総主事 渡部 信
General Secretary Makoto Watabe
ミャンマーのキリスト教会近況
エジプト聖書協会の人々
  5月初め、軍事政権下のミャンマーのヤンゴン市を訪れました。人口約5000万人、そのうち仏教徒は80%を超え、スリランカ、タイと並ぶ典型的な仏教国です。キリスト教宣教は日本より半世紀早く、1831年にアメリカの宣教師によって始められました。特にアメリカ南部と北部のバプテストが一致して教化に努めたため、現在、クリスチャン人口は5%にあたる約300万人で、そのうち半分はバプテストだそうです。ただ、信教の自由は認められているものの、言論の自由が制限されているので、少数派のクリスチャンにとって、中国同様、宗教活動は制限されています。聖書など印刷物の国内持ち込みも許可制です。日本聖書協会は、2003年に募金活動の働きとして、西部チン州の少数民族語ゾトゥン語の新約聖書が初めて翻訳されたのを期に、聖書製作を支援し、3000冊を送りました。旧約聖書は今も翻訳が進められています。

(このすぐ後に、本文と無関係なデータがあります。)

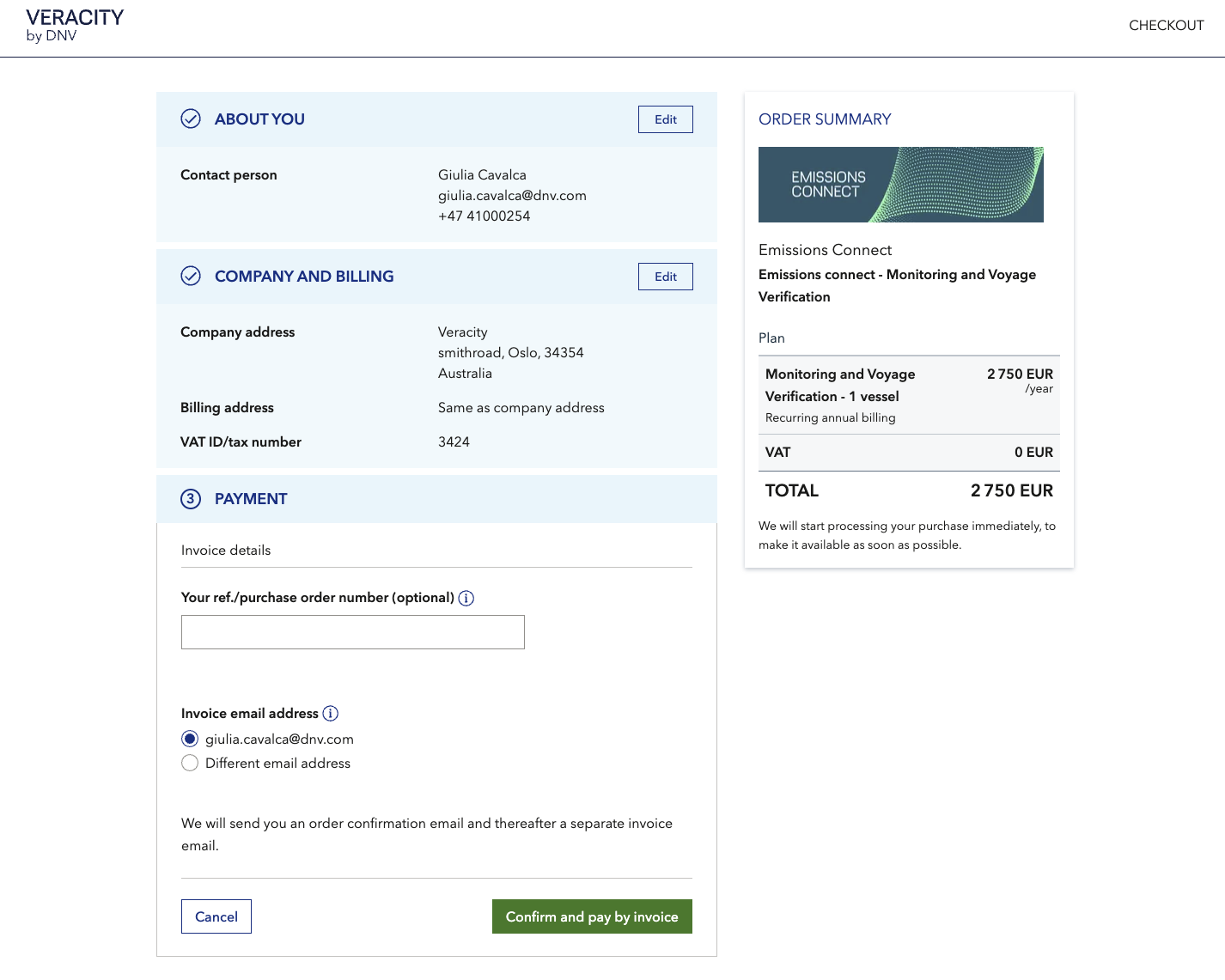The height and width of the screenshot is (980, 1225).
Task: Click the CHECKOUT label in the header
Action: 1166,26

  主日には、ゾトゥン族の教会で礼拝の説教奉仕をするとともに、ゾトゥン語聖書製作に対する感謝の歓迎をいただきました。そのほか、市内の10教会以上を訪問しましたが、いずれも200~300名収容する教会堂で、主日には部族語ごとに数回の礼拝があり、満席状態でした。なぜ仏教国にありながらキリスト教伝道が成功しているのかと訊ねたところ、クリスチャン家系が170年あまり確実に継承されているとのことで、たいへん感銘を受けました。さらには、韓国の教会の応援、近年はインドネシアの教会との関係強化など、諸外国の支えがあるということでした。 ぜひ、ミャンマーの部族語聖書の翻訳と製作のため、これからもお祈りとご支援をお願いいたします。